* [What is being asked] Copy the items from the line containing "04421 75630 (29, 819)" through the line containing "最新消息 (136, 79)", including both of those lines, and leave out any pictures.

(Dataset excerpt)
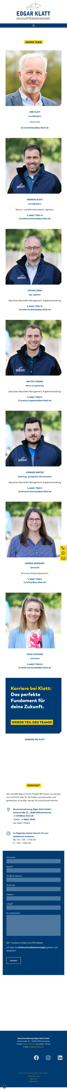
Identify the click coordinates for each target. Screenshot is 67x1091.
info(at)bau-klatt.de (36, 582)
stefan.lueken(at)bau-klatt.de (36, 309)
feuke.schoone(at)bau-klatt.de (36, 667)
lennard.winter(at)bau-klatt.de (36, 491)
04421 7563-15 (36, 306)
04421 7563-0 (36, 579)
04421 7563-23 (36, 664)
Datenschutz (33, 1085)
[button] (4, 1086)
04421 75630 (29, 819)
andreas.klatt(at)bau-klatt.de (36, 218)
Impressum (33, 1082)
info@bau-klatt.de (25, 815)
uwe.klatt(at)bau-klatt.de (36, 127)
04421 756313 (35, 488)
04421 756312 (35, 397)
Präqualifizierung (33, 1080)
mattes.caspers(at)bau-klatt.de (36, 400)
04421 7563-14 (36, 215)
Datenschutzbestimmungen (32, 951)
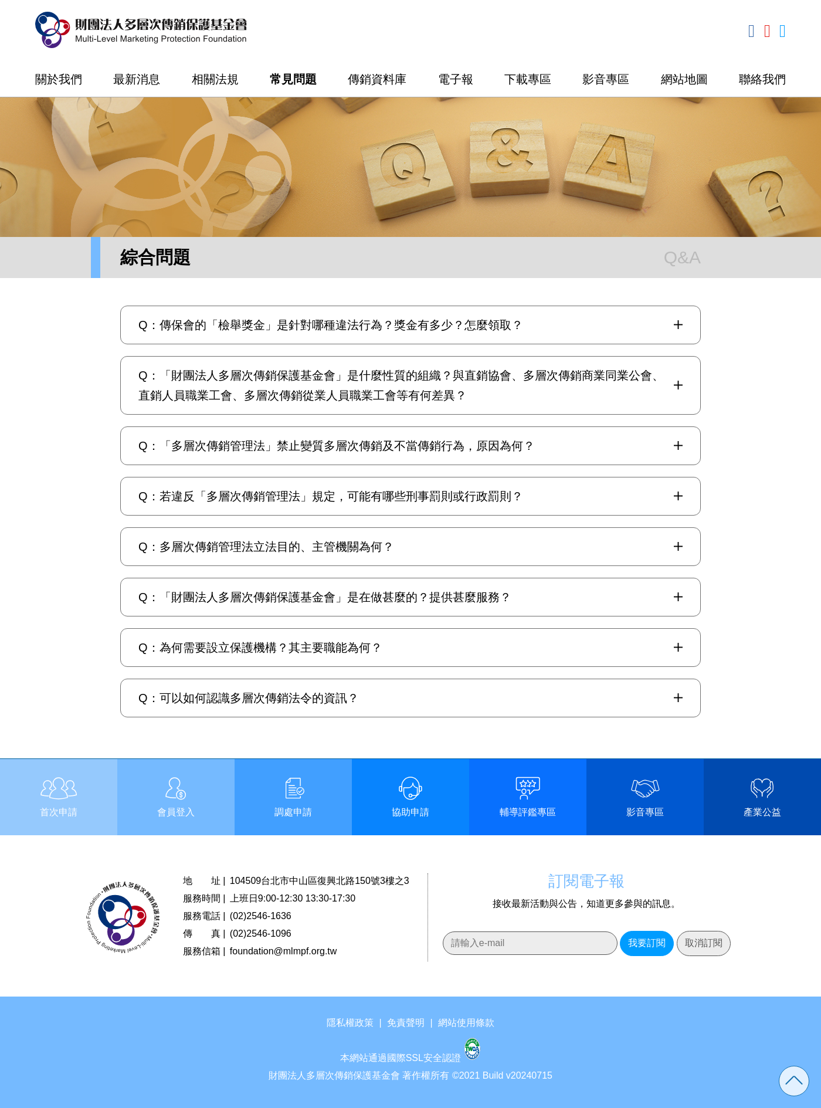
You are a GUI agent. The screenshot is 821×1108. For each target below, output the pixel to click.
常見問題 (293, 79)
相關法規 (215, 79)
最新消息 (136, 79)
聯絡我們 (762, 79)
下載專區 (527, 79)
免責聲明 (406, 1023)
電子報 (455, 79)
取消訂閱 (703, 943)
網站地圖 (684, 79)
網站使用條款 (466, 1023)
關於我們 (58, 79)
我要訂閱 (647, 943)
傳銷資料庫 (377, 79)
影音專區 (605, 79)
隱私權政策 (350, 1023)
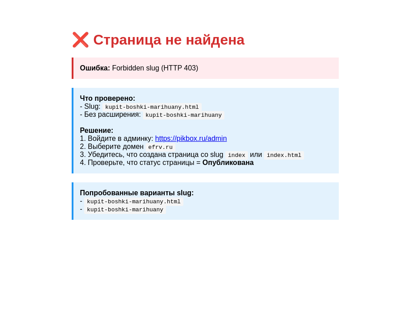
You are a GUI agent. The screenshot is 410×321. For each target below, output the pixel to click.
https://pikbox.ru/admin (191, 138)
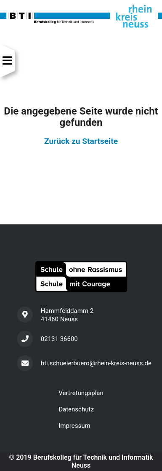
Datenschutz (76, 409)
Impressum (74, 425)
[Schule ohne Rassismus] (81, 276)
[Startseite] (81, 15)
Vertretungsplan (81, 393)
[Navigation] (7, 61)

* [Full solution]
04421 75630 (29, 819)
andreas.klatt(at)bau-klatt.de (36, 218)
Impressum (33, 1082)
info@bau-klatt.de (25, 815)
uwe.klatt(at)bau-klatt.de (36, 127)
04421 756313 (35, 488)
04421 756312 (35, 397)
Präqualifizierung (33, 1080)
mattes.caspers(at)bau-klatt.de (36, 400)
04421 7563-14 (36, 215)
Datenschutzbestimmungen (32, 951)
You are a GUI agent. The screenshot is 821×1108. For each target below, output the pixel to click.
常見問題 (293, 79)
相關法規 (215, 79)
最新消息 (136, 79)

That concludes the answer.